Now, if they end up supporting my proposal, that would prove that they are even more brilliant!

Understanding the Creative Conversation

In October, I’m running a workshop (with Dan and Kurt) at Creativity and Cognition 2009. This workshop builds on the workshop I ran with Ryan two years ago at C&C07. In 2007, we had a great collection of artists, dancers, musicians, educators, ischoolers, and cs folk. This year, I hope we can further strengthen our focus:

This workshop is aimed at describing the elusive creative process: addressing models of creative practice, from art to craft, from dance to education. In particular, we wish to discuss creative models that are conversational: connect the creator and the consumer via the creative act or artifact. We invite researchers and practitioners from any domain to enter into the conversation about the design and process of the creative act.
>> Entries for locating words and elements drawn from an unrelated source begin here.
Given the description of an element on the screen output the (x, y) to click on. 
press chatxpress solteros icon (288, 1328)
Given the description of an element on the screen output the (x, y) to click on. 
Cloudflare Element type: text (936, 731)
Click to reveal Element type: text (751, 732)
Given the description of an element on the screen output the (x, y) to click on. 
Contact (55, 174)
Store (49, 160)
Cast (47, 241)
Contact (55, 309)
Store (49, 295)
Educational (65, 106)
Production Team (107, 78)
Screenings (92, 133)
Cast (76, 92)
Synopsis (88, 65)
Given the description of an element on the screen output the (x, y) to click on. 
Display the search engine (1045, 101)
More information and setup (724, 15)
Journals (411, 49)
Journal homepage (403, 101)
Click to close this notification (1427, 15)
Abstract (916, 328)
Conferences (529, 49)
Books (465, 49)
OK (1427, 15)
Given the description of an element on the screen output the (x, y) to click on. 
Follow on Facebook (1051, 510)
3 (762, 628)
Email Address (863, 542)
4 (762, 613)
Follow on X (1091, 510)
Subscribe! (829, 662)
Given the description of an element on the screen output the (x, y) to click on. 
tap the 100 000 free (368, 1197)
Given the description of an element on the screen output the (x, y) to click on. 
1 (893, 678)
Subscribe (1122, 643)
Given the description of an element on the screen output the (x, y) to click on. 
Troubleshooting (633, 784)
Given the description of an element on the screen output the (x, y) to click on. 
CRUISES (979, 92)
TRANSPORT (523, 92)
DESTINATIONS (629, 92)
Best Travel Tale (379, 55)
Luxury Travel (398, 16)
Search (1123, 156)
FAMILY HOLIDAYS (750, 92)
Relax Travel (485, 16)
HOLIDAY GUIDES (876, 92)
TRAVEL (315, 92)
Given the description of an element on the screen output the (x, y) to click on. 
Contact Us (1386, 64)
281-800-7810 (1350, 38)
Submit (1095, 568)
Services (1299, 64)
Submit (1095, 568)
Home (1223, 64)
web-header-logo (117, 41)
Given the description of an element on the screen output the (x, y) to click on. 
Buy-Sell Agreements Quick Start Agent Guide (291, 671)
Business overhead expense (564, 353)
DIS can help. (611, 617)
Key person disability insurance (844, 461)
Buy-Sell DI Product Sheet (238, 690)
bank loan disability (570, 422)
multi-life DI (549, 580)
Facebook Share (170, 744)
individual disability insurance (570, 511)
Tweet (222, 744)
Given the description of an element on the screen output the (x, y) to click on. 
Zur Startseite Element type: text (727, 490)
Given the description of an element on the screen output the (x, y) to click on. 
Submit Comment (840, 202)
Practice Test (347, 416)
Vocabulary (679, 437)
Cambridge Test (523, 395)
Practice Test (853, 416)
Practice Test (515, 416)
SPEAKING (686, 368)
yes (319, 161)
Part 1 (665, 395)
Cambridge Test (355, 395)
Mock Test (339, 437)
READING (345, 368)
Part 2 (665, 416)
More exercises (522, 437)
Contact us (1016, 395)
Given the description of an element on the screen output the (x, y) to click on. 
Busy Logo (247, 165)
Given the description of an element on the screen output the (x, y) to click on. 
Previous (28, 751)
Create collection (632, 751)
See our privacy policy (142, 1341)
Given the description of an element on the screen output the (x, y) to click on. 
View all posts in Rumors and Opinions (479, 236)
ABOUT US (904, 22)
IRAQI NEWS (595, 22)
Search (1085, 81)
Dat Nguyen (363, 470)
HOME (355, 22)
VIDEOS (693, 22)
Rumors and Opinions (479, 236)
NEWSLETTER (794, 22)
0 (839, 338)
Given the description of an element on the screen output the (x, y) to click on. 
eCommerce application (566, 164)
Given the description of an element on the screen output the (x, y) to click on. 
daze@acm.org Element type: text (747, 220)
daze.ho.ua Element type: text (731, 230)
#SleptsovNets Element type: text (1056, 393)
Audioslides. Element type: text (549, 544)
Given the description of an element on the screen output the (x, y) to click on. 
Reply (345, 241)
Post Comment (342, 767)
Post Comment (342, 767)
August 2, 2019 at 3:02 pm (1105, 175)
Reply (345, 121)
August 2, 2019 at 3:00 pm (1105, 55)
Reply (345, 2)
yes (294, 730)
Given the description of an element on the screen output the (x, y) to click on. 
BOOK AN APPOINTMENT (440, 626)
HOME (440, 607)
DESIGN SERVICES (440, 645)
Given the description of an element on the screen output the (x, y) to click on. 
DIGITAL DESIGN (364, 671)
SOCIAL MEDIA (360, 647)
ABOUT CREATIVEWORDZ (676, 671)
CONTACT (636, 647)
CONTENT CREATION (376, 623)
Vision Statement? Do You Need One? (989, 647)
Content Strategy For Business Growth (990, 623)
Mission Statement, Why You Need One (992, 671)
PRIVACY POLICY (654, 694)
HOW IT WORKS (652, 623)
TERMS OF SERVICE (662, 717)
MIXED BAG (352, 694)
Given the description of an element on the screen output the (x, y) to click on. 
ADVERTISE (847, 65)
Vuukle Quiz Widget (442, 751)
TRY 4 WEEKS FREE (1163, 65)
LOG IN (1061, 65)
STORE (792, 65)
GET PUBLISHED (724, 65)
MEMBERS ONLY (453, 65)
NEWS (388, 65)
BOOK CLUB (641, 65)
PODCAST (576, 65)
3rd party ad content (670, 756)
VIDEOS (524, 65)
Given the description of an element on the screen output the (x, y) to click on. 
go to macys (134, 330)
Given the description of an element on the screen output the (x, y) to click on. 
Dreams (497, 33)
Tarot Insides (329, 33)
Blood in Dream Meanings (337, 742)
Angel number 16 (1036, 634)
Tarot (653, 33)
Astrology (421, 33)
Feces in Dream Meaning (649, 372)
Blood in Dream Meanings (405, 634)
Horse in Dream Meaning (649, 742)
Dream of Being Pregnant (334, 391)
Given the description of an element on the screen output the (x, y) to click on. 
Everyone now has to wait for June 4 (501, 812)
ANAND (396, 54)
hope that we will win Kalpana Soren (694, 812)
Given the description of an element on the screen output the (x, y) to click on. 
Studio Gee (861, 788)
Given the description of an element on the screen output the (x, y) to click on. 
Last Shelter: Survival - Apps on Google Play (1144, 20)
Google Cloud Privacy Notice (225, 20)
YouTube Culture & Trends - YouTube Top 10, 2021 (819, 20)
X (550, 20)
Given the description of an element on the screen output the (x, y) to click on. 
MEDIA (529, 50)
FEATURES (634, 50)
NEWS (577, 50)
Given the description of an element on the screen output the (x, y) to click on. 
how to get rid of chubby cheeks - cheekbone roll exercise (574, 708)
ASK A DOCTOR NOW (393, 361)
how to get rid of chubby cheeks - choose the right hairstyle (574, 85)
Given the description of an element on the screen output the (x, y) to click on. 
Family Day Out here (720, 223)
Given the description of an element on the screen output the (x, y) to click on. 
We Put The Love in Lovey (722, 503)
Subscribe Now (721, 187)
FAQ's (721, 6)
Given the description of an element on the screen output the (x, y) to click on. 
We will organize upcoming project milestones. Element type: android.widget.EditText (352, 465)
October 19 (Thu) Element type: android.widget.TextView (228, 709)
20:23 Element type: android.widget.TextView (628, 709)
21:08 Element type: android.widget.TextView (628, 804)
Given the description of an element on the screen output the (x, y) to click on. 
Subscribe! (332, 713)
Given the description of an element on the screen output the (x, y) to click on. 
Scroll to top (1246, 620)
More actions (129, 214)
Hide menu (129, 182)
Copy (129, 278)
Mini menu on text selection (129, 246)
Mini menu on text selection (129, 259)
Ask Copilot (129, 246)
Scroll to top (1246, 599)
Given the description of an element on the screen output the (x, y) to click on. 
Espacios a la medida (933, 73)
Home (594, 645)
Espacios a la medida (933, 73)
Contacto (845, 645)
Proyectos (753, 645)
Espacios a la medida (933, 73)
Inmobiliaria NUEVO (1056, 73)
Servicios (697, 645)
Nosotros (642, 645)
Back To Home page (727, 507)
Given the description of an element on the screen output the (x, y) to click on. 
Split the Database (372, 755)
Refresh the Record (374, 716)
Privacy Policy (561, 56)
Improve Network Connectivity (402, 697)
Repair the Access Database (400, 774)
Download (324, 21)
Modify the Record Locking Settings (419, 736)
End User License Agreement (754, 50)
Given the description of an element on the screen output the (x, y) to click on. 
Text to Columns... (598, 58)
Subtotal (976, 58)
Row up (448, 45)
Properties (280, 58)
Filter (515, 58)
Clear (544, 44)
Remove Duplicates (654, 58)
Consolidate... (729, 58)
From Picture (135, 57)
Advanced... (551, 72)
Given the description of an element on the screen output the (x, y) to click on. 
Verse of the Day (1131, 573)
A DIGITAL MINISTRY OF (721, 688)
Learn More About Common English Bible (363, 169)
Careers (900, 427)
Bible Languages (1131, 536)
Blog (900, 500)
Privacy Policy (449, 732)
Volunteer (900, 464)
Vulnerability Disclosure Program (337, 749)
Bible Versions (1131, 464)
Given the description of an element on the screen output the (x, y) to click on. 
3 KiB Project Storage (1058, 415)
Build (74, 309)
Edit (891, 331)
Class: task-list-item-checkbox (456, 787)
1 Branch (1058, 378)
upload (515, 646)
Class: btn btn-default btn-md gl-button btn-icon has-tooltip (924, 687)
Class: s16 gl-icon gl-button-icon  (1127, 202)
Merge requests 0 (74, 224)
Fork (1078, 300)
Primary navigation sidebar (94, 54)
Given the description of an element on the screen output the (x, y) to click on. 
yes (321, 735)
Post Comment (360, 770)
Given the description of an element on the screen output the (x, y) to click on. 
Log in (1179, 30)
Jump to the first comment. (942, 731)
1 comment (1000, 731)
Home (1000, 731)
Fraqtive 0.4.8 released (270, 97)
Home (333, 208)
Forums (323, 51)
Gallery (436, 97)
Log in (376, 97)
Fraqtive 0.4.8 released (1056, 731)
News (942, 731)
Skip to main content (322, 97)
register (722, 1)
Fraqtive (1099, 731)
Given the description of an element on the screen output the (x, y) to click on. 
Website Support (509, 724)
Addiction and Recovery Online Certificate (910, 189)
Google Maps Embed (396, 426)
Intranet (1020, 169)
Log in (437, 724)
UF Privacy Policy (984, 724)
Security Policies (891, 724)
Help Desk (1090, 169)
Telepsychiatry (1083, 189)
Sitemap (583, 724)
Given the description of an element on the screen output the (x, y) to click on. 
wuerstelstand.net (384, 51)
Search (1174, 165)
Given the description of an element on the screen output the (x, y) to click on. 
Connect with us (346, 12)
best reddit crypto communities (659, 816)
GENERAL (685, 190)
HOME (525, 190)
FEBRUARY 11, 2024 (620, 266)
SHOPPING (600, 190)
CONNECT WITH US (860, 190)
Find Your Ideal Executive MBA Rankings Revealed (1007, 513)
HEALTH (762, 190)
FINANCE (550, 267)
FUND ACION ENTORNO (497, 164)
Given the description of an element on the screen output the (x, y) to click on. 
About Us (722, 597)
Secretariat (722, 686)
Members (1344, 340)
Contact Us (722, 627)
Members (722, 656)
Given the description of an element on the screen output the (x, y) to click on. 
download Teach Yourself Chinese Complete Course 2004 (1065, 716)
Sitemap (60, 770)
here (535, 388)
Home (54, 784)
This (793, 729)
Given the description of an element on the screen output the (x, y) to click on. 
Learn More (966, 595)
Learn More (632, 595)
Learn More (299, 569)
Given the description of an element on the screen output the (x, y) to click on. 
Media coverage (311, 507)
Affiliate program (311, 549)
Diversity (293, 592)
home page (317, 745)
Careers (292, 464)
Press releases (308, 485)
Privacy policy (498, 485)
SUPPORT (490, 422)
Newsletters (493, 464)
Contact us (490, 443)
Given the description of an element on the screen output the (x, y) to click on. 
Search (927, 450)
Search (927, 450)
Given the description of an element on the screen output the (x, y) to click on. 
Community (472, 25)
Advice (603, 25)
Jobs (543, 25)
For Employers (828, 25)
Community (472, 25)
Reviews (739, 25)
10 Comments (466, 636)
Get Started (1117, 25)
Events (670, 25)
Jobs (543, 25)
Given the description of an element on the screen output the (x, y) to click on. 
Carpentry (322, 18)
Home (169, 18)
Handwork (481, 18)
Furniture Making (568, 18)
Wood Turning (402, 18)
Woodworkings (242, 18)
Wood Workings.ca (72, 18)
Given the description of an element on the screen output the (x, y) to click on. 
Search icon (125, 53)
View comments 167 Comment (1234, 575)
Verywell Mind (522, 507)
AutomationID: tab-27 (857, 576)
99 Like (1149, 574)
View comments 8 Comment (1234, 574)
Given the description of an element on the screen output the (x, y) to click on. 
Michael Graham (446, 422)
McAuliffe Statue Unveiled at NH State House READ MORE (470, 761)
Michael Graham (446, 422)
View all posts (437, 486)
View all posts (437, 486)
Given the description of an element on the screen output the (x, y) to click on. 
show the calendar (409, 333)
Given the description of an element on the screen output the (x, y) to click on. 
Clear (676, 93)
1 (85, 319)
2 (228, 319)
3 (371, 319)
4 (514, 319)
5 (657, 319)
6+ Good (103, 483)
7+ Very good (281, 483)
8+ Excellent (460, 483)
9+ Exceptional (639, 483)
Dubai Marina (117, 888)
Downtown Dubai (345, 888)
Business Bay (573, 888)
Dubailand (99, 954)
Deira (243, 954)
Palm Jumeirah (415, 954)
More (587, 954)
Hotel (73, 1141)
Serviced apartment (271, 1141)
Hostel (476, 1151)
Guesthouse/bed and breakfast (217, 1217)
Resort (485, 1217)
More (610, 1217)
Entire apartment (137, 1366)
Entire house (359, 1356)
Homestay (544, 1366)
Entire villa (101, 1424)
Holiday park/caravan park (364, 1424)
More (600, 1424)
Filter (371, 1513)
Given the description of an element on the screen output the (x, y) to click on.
Do check out the call for participation and we hope to see you Berkeley.

PS: I’ve located Naaman and have begun a creative conversation with him that I’m sure you’ll soon read about.

Spatio-Temporal-Social

I am not sure I have a lot to say about this presentation, delivered as a keynote at the Symposium on Spatial and Temporal Databases (SSTD ’09) and embedded below, except that I think the visual design of my slides is somewhat improved.

Oh, and also that I tried to introduce the opportunity of social media data to the smart people in the SSTD community. Especially as Twitter is rumored to add location data, we are about to witness a significant new information system with social, spatial and temporal data all at the same time and in a never-before-seen scale. The opportunities are, as you might guess, endless.